Richard Reinsch’s post “Return to the Barbaric” leads me to think that there is indeed something different about the use of the executive power in the Obama Administration, though FDR set a new model–closing the banks and barring people from access to their savings, on the strength of nothing but the Trading with the Enemy Act of 1917. FDR also traded destroyers for naval bases, when his Attorney General, Robert Jackson, told him that those destroyers were not his property to sell or trade. But as Reinsch and others have said, cashiering the president of GM, rewriting the law on Obamacare, and these other moves–they put this flexing of the Executive power on an entirely different plane. He is indeed detaching himself now from the “structure” of the Constitution, with not even a faint connection to anything in the statutes.
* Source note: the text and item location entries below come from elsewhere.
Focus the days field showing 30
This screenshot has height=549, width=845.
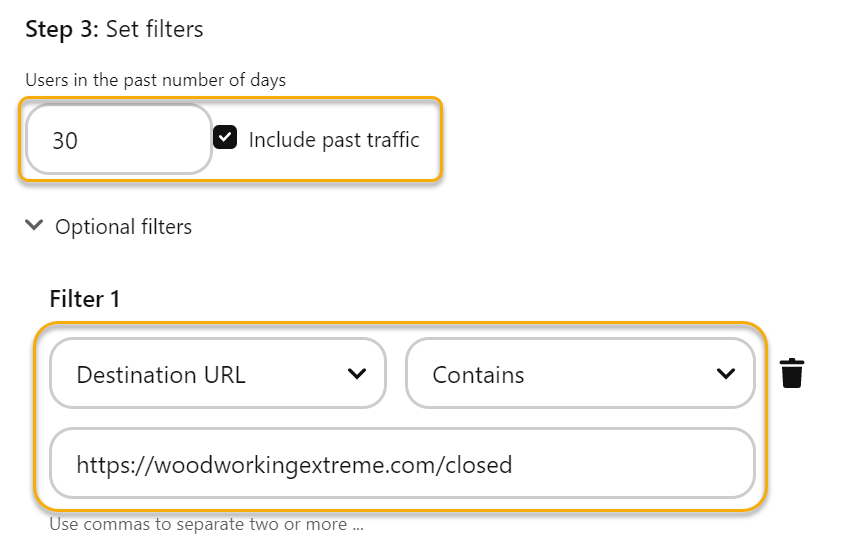118,140
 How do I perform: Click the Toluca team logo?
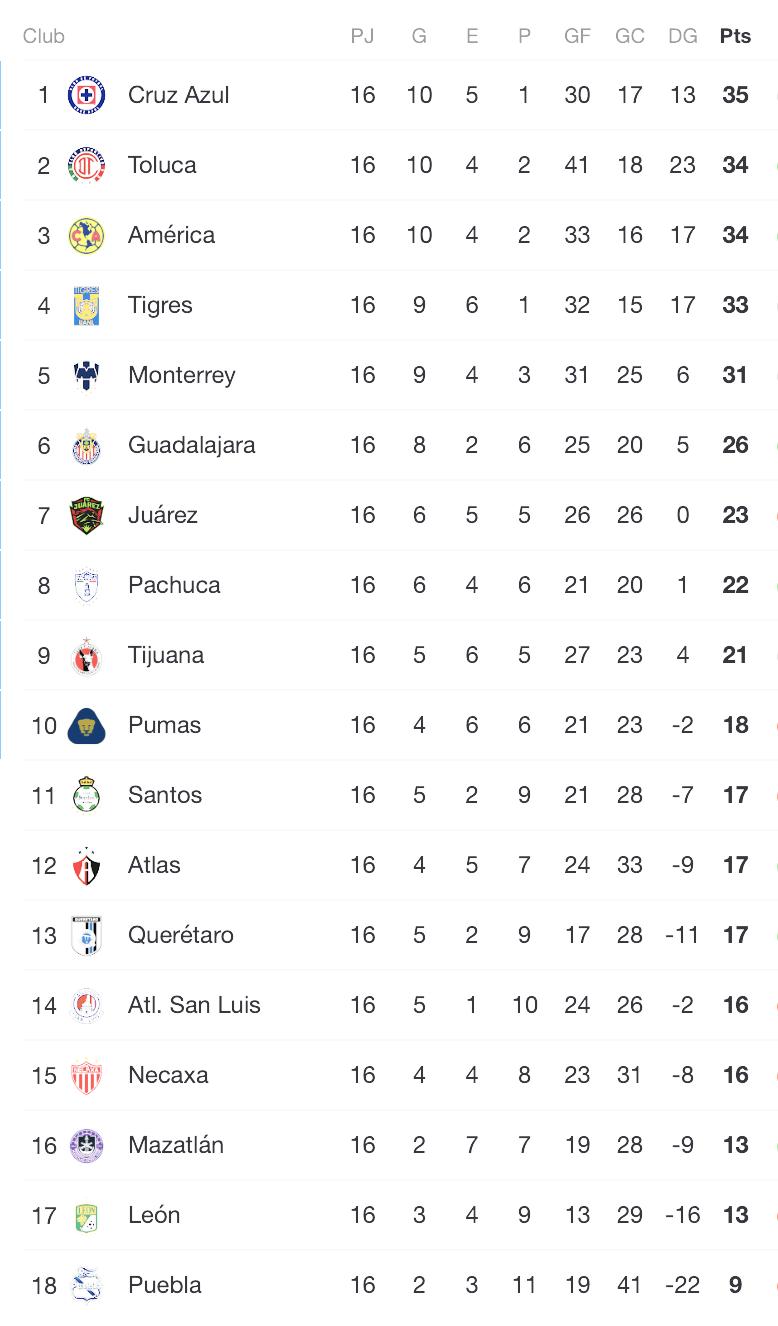tap(87, 165)
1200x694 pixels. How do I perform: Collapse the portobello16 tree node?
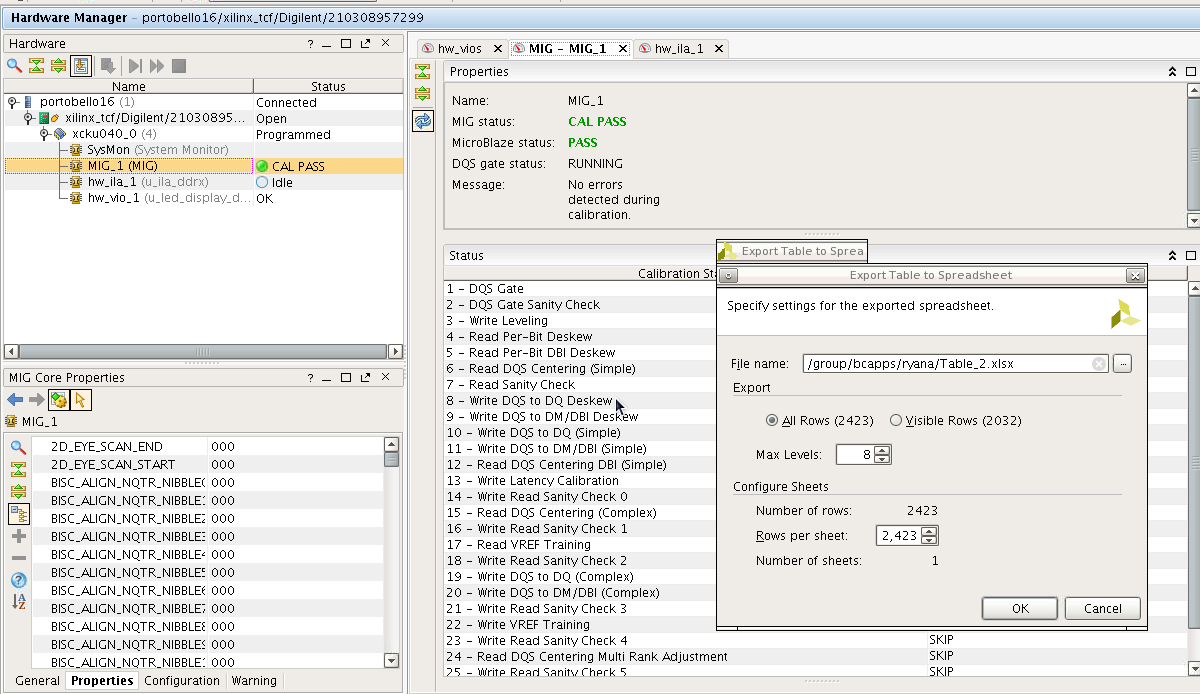12,103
What is striking is that it took President Obama to bring out a certain flaw lurking in the logic of the Madisonian system: that the very things that form the “discipline of constitutionalism”–e.g, the difficulty of putting together a coalition to pass a bill–are the things that make it hard for Congress to act for the purpose of resisting a President who is grossly exceeding his powers. And it’s curious that the Founders never anticipated the way that the party system would alter this constitutional arrangement: During the Civil War the Republican governors became active in raising troops and overcoming the divisions of federalism in responding to the needs of Washington. They managed to bring resources to bear, across the boundaries of the States, in a coordinated purpose of saving the national government. Washington itself was not secured until Governor Andrews got the Massachusetts 6th Regiment down there, after fighting their way past the thugs in Baltimore. When they finally landed, Lincoln said “You are the only real thing.” But now, a President abusing his authority can count on a large chunk of votes in the Congress to support him–the ties of party will rise, for them, above anything they share with people across the aisle as “members of Congress.” The incentive to act for “institutional interests” will be undercut. My reflexes are to oppose litigation here; for Congress should not be a mere litigant, inviting the Court to take on a position of primacy among the three branches. And yet it becomes more and more plausible that the Court can be invited in to police the separation of powers, in the way that Justice Scalia thought it could indeed become engaged in the case of the Independent Counsel (Morrison v. Olson).
In preparing for an upcoming meeting on the work of Harvey Mansfield, I find the curious thing (which I haven’t heard mentioned) is that Obama has given us the most precise example of the Machiavellian Executive–the one who knows that the law cannot do what it claims to do when it purportedly lays down universal rules. This Executive works by laying hands on particular persons and giving them the whip or sting of the law. Those invested with this form of executive power know that their real power has little to do with statutes, but everything to do with their daring and decisiveness.